> [Work required] Copy out every line from the entries below that contains the word "width".
START
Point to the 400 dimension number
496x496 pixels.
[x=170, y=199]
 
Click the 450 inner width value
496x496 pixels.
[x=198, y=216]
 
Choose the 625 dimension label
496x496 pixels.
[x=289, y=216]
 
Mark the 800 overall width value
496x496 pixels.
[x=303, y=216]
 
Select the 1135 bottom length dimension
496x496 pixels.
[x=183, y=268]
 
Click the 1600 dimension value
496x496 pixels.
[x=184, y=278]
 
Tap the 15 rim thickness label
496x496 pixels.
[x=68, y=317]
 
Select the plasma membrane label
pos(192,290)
END
START
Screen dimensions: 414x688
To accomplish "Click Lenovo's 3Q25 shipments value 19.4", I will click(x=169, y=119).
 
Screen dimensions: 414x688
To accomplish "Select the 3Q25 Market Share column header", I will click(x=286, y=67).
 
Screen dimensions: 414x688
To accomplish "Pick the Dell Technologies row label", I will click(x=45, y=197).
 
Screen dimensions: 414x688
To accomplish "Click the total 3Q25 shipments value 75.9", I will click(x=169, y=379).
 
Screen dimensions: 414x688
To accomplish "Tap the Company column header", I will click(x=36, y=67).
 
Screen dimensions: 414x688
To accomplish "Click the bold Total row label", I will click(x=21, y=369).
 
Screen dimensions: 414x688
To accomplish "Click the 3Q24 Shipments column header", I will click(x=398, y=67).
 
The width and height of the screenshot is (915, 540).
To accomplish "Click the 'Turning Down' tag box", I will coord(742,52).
END
> [Response]
Click the 450 inner width value
Mark the 800 overall width value
The width and height of the screenshot is (915, 540).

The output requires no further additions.